Tola Banjoko is an albino who has suffered from bad eye sight causing her to drop out of school. She was born into a family of 10, being the only albino of the family. She had to abandon school to run a kiosk as she could not afford money for the recommended eye-glasses.
She said: “When I complained to my mother that I didn’t see things on the board, she didn’t really know what to do. My mother went to plead with my teacher to allow me to sit in front but that didn’t solve the problem. “I was able to finish primary school because one of my teachers would sit beside me and read the questions to me during exams, but there was no such help when I got to a public secondary school that my parents could afford.
“In JSS1, one of my teachers would always tell me to go and sit at the back because she said I was too tall to sit in front. Even when I tried to explain why I needed to sit there, she wouldn’t listen. And my own sight was so bad that I could put number one in two sometimes. When I became so disturbed about everything, I stopped schooling, more so that I couldn’t afford the pair of glasses that would have aided my sight.”
She told reporters that having quit school and look for a job, due to endless standing under the sun, her skin began to get worse.
“While I was going out to look for job, it was like fire was burning my skin each time I was in the sun until I was forced to start selling things. I still want to go to school and I don’t want to lose hope, but I feel very bad that I am an albino because my education has suffered for it and that is a huge loss for me. I wish I was not an albino but what can I do?” she lamented.

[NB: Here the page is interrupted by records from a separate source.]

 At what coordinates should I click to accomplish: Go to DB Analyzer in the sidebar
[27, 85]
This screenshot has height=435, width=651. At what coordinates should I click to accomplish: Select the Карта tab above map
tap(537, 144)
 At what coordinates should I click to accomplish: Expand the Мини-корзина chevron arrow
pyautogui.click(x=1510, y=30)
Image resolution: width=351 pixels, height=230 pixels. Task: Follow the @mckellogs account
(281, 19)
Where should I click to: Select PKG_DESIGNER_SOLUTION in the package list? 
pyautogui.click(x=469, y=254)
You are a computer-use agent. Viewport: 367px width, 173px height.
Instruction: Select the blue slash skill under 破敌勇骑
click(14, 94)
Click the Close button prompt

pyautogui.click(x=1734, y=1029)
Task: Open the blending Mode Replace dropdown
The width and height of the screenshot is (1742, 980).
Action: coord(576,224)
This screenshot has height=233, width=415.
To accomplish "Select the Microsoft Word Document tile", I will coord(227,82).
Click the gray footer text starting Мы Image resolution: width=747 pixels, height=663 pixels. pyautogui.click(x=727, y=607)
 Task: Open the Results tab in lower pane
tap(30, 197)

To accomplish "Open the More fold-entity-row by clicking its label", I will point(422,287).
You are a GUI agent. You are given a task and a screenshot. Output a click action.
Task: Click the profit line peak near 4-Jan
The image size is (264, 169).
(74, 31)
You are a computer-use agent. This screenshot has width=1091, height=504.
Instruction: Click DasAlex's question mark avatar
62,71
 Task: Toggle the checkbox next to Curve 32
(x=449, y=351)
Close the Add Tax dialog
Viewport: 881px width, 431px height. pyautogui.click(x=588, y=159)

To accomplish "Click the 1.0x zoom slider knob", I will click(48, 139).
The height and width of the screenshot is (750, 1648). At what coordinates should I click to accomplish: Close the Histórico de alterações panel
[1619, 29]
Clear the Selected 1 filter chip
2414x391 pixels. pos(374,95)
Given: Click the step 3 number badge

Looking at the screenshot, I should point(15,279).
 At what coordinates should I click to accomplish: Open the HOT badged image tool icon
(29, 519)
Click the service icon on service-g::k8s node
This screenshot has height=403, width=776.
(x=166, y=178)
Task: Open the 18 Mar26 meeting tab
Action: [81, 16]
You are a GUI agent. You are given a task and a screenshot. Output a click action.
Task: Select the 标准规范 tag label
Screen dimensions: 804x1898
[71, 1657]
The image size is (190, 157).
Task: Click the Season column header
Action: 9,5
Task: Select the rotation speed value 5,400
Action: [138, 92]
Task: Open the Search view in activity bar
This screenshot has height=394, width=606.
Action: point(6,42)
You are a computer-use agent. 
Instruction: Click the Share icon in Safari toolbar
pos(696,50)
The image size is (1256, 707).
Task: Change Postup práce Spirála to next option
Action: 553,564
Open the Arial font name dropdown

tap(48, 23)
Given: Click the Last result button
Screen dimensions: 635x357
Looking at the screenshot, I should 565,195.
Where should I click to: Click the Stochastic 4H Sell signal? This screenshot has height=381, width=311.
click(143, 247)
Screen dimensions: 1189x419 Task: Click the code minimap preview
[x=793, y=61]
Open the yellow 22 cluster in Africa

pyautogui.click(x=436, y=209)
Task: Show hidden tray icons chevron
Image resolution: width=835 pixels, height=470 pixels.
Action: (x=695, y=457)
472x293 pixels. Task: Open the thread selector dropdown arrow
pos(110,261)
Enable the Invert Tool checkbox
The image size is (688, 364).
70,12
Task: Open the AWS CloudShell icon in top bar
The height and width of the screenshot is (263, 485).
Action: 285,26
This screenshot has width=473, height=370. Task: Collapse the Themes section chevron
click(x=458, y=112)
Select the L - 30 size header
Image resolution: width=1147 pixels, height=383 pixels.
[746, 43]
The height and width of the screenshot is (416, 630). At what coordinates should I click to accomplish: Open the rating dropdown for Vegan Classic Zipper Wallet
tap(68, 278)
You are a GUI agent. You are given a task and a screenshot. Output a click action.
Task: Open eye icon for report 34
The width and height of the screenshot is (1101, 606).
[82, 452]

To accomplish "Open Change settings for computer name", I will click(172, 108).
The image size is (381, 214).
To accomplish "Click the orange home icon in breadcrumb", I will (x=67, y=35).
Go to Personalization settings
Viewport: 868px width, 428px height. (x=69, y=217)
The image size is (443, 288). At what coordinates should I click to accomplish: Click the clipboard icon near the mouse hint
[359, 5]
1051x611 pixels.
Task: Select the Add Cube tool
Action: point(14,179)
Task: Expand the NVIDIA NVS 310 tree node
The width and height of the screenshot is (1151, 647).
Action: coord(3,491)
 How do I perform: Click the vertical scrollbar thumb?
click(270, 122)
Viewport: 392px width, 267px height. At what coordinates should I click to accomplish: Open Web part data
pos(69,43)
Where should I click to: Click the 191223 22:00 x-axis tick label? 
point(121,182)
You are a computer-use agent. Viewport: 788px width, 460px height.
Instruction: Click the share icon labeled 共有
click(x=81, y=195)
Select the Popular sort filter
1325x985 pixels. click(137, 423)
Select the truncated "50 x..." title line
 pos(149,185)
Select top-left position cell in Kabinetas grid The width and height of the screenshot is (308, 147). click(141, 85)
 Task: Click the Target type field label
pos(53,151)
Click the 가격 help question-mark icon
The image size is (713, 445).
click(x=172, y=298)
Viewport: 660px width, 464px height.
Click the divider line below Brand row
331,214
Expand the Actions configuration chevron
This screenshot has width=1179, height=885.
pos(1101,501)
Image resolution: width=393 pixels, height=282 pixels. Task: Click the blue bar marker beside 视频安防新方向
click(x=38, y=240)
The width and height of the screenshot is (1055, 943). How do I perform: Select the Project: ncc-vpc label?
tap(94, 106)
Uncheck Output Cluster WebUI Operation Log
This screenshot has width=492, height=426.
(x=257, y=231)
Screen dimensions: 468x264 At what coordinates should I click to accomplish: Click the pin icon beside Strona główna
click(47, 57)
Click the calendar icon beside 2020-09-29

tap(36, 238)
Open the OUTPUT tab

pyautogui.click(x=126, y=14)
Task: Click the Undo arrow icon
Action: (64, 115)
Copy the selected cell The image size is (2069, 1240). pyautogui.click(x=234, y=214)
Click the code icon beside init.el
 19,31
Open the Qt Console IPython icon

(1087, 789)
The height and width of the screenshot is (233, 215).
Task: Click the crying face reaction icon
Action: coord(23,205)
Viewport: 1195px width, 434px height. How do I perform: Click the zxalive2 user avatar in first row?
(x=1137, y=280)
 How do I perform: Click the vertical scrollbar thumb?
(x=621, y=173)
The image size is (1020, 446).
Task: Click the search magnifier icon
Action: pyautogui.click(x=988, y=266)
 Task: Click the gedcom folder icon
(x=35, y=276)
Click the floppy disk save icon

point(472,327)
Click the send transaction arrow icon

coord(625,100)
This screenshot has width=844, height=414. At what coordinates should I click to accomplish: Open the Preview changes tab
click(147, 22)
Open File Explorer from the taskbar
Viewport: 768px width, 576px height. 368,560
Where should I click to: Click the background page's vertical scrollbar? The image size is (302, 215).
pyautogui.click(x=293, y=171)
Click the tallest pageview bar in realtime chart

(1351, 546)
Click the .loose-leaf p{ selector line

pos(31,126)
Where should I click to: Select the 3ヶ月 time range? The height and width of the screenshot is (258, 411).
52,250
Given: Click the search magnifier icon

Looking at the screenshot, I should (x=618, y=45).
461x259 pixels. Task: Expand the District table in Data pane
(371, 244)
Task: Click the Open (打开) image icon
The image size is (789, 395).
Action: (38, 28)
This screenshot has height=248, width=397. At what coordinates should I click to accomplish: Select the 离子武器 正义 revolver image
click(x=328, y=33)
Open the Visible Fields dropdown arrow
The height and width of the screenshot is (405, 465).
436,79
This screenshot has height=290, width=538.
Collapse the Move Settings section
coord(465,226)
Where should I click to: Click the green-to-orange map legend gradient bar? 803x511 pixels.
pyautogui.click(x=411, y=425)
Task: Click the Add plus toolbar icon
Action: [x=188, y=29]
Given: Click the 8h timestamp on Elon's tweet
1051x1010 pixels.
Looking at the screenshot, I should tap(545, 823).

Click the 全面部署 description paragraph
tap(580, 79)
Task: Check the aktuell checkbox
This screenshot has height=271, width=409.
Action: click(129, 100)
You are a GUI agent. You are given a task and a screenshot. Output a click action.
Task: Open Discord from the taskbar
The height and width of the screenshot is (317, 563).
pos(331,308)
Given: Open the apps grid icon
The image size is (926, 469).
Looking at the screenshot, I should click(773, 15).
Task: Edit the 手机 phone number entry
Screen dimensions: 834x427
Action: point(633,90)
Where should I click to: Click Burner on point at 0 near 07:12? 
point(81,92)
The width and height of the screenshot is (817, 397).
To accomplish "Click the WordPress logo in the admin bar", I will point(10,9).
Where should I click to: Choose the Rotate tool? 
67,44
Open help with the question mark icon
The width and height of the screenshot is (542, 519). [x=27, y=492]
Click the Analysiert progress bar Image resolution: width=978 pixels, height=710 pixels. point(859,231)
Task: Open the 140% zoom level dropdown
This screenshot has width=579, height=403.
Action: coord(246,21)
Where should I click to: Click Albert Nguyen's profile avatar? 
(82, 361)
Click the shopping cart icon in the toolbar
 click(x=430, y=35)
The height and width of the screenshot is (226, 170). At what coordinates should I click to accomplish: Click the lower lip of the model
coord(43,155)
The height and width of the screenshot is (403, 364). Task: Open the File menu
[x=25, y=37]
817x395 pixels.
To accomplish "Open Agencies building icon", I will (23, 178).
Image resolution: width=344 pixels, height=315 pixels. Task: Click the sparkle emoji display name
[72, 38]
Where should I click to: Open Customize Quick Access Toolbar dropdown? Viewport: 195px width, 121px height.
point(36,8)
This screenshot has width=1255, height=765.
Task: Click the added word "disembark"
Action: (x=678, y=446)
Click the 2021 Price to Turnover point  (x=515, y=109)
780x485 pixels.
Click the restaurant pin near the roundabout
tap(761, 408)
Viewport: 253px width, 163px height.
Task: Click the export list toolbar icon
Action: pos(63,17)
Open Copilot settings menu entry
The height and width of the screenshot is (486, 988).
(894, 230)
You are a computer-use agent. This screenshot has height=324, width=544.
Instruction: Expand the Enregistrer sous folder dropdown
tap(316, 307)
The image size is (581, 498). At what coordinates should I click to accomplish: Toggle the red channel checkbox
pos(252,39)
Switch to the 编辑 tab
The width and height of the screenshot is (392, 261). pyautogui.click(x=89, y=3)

Another Albino, Chiamaka Chikwem, 26-year-old Second Class Upper Division degree holder of Microbiology from Michael Okpara University, Umudike, Abia said:
“Even when I know I am qualified for a job, I don’t get it and some even say it to my face that an albino cannot do their kind of work. Albinism does not affect our intelligence, we are not blind, it is just the skin colour and our sight. I believe in myself and I know I will make it because I won’t give up”. There is over six million people living with albinism in Nigeria. Psychologist, Prof. Oni Fagboungbe, has described some albinos of having inferiority complex because they see themselves as who people say they are, which tend to result in low self-worth.